U.S. Indicts 11 For Alleged TJX Data Theft

The U.S. Attorney's office in Boston said that the individuals indicted were responsible for "wardriving" and then hacking into wireless networks of numerous retailers, including TJX companies, BJ's Wholesale Club, OfficeMax, Boston Market, Barnes & Noble, Sports Authority, forever 21 and DFW Inc. in order to steal tens of millions of credit card numbers.

The Framington, Mass.-based retail giant TJX, which owns discount clothing stores TJ Maxx and Marshall's, was by far the hardest hit, suffering a loss of 45.7 million card numbers, which the retailer revealed in March of 2007.

"So far as we know, this is the single largest and most complex identity theft case ever charged in this country," said Attorney General Michael Mukasey, in a written statement. "It highlights the efforts for the Justice Department to fight this pernicious crime and shows that, with the cooperation of our law enforcement partners around the world, we can identify, charge and apprehend even the most sophisticated international computer hackers."

The charges targeted what authorities described as a sophisticated crime ring comprised of three individuals from the U.S., three from the Ukraine, two from China, one from Estonia and one from Belarus.

Officials said that members of the crime ring, headed by Albert "Segvec" Gonzalez, of Miami, lifted the numbers after breaking into the retailers' databases by installing "sniffer" programs to capture card numbers, as well as password and other account information.

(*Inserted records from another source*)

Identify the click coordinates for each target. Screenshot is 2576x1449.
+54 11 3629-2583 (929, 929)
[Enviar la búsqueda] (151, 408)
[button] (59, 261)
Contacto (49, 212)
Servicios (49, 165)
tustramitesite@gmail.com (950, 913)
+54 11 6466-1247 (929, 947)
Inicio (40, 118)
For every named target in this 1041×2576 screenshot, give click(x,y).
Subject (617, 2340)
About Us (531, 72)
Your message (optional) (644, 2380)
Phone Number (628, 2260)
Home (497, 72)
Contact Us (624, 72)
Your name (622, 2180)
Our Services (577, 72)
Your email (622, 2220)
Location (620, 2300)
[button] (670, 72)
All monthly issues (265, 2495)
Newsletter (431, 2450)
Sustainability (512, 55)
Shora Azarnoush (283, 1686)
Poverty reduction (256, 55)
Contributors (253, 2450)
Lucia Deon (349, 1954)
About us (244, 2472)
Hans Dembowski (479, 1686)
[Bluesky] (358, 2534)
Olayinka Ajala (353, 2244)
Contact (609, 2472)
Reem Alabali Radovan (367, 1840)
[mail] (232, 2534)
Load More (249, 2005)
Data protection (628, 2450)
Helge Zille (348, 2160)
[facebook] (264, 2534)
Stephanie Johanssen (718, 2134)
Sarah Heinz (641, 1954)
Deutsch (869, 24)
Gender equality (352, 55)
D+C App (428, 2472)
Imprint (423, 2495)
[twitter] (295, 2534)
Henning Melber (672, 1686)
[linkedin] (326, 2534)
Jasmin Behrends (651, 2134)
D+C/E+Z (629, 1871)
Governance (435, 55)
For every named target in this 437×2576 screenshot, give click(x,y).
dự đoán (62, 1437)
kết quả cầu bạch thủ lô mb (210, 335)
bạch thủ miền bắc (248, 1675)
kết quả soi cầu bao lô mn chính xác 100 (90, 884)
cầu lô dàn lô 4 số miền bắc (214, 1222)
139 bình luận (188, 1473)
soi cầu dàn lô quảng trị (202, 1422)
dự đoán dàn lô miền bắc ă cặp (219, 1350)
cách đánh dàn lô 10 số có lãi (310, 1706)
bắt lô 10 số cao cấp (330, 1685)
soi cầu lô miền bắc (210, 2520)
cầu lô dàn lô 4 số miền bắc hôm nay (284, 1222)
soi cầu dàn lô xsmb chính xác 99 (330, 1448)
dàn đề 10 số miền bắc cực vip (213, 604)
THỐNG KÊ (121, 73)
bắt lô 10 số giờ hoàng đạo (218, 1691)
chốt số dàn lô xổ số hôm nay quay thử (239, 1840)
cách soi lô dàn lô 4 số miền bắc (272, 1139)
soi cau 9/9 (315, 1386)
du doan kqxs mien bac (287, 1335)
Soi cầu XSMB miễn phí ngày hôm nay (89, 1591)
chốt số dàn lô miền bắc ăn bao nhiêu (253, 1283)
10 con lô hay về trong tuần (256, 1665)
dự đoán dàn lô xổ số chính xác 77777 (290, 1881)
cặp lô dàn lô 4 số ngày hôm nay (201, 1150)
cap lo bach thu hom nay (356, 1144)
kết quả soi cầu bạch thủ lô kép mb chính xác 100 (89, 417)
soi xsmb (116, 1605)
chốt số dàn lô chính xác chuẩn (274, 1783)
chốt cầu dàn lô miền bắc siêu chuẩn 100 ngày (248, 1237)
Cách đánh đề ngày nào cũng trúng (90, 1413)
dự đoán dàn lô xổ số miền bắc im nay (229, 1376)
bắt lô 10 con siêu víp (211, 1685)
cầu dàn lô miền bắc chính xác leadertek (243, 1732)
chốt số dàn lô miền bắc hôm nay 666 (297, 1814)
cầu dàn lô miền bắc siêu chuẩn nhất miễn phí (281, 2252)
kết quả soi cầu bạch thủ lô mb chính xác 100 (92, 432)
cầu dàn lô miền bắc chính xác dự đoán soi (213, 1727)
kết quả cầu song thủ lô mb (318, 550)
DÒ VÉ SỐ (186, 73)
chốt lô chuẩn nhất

Authorities asserted that the hackers then then stored on computer servers controlled in the U.S. and Eastern Europe.

The indictment alleges that the hackers sold the stolen credit card information to people in the U.S. and Europe via the Internet, and claims that the defendants also used the stolen cards to illegally withdraw tens of thousands of dollars at a time from ATMs.

Gonzalez, who was previously arrested by the Secret Service in 2003 for access device fraud, faces new charges that include counts of computer, wire and access device fraud, as well as aggravated identity theft and conspiracy for involvement in a crime scheme.

Similar charges were brought against the U.S. defendants Christopher Scott and Damon Patrick Toey, both from Miami.

Gonzalez and other co-conspirators were allegedly able to conceal and launder the proceedings of their fraudulent activities by using anonymous Internet-based currencies within the U.S. and overseas, and by channeling funds through Eastern European bank accounts.

If found guilty for the current charges, Gonzalez, who had previously worked as a confidential informant for the Secret Service, faces a maximum penalty of life in prison due to the extensive size and scope of his criminal activities.

"While technology has made our lives much easier, it has also created new vulnerabilities. This case clearly shows how strokes on a keyboard with a criminal purpose can have costrel results. Consumers, companies and governments from around the world must further develop ways to protect our sensitive personal and business information and detect those, whether here or abroad, that conspire to exploit technology for criminal gain," said U.S. Attorney Michael Sullivan in a statement.

"These prosecutions demonstrate that, through coordinated commitment, the United States Secret Service and the Department of Justice will penetrate and prosecute hacker organizations, wherever based and however sophisticated."